Segundo a ministra do STF Carmem Lúcia o impeachment tem natureza política e
jurídica-penal. Sendo assim, mais do que nunca deve está restrito aos
princípios constitucionais, processuais e penais. Portanto, em hipótese alguma
poderá a Presidenta da República ser “impichada” sem que seja comprovado, sem
qualquer sombra de dúvida, a prática de crime de responsabilidade de acordo com
a lei.
Não
é despiciendo lembrar que não há uma definição precisa e determinada dos
“crimes de responsabilidade” que leve em conta os princípios fundamentais bem
como da dogmática penal.
Neste
particular, a taxatividade penal como corolário do princípio da legalidade é
afrontada. A incriminação vaga e indeterminada de certos fatos, deixa incerta a
esfera da licitude, comprometendo a segurança jurídica do cidadão. Na
realidade, a incriminação vaga e indeterminada faz com que não haja lei
definindo como delituosa certa conduta, pois, ao final, a identificação do fato
punível fica ao arbítrio do julgador¹.
Quando
a ministra Carmem Lúcia, ministro Dias Toffoli e outros afirmam que o
impeachment não é golpe porque está previsto na Constituição da República, é
preciso apreender e fazer a leitura correta da afirmação. Não satisfaz neste
processo a previsão constitucional para afastar qualquer tentativa golpista. É
imperioso que o devido processo legal, contraditório e ampla defesa sejam
norteadores da decisão que será tomada pelo Congresso Nacional.

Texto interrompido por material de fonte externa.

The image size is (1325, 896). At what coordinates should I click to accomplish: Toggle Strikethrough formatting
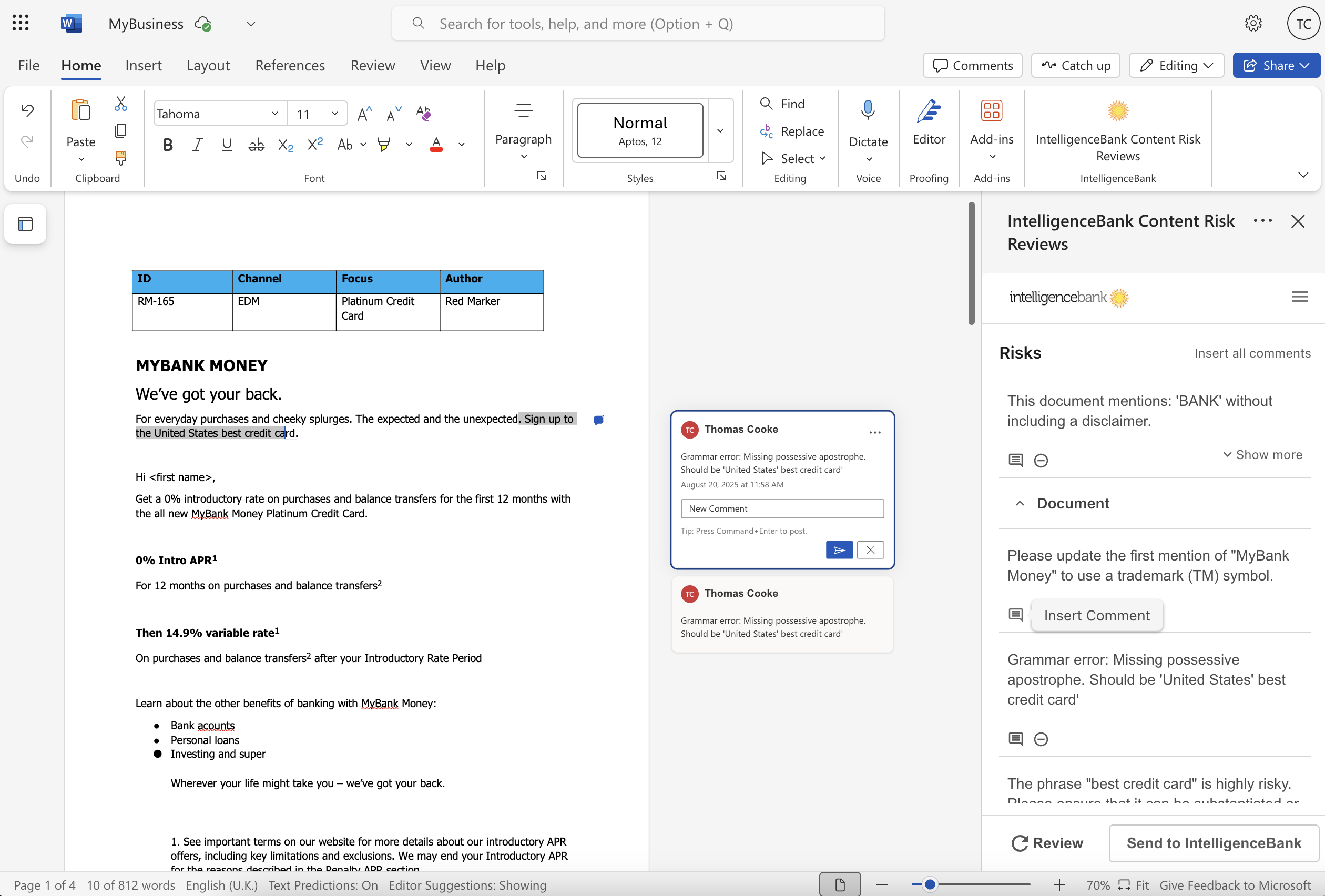coord(256,145)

No regime
presidencialista a insatisfação popular não pode por si só levar ao impeachment
do governante máximo do país.
Para
o respeitável professor de direito público da UnB Marcelo Neves, “a DCR 1/2015,
recebida pelo Presidente da Câmara dos Deputados, é inconsistente e frágil,
baseando-se em impressões subjetivas e alegações vagas. Os denunciantes e o
receptor da denúncia estão orientados não em argumentos jurídicos seguros e
sustentáveis, mas sim em avaliações parciais, de caráter partidário ou espírito
de facção. Aproveitam-se de circunstanciais dificuldades políticas da
Presidente da República em um momento de grave crise econômica, desconhecendo,
estrategicamente, o apoio que ela vem dando ao combate à “corrupção” e a sua
luta diuturna para conseguir a aprovação de medidas contra a crise econômica no
Congresso Nacional. Denunciantes e receptor afastam-se não apenas da ética da
responsabilidade, mas também de qualquer ética do juízo, atuando por impulsos
da parcialidade, do partidarismo e da ideologia, em prejuízo do povo
brasileiro”.
De
igual modo, como já referido, não se pode marginalizar os princípios da
legalidade e da taxatividade em matéria penal.
Neste
sentido, valioso o parecer cientifico apresentado pelos consagrados professores Juarez Tavares e Geraldo Prado, in verbis, in verbis: “As pressões pela ‘flexibilização
dos mandatos presidenciais’ via ampliação das hipóteses de impeachment, para
abranger situações não enquadráveis, taxativamente, no art. 85 da Constituição
– ou ainda para alargar o conceito de ‘crime de responsabilidade’ – atentam
contra o significado da proteção constitucional ao voto direto, secreto,
universal e periódico. É neste sentido que Martinez investe contra o que
denomina como “tergiversação jurídica”, que afeta a segurança jurídica do
sistema democrático ao permitir o emprego do “juízo político” “como um
mecanismo de responsabilidade política, de controle da atuação cotidiana do
presidente” e termina por afirmar tratar-se de um recurso inconstitucional. No
Brasil a questão ganha contornos mais delicados dado o fenômeno que os
cientistas sociais observam, relativamente a ‘atitudes ambivalentes perante a
democracia’. “
Continuam os eminentes juristas: “O estudo de caso de emprego abusivo do “juízo político”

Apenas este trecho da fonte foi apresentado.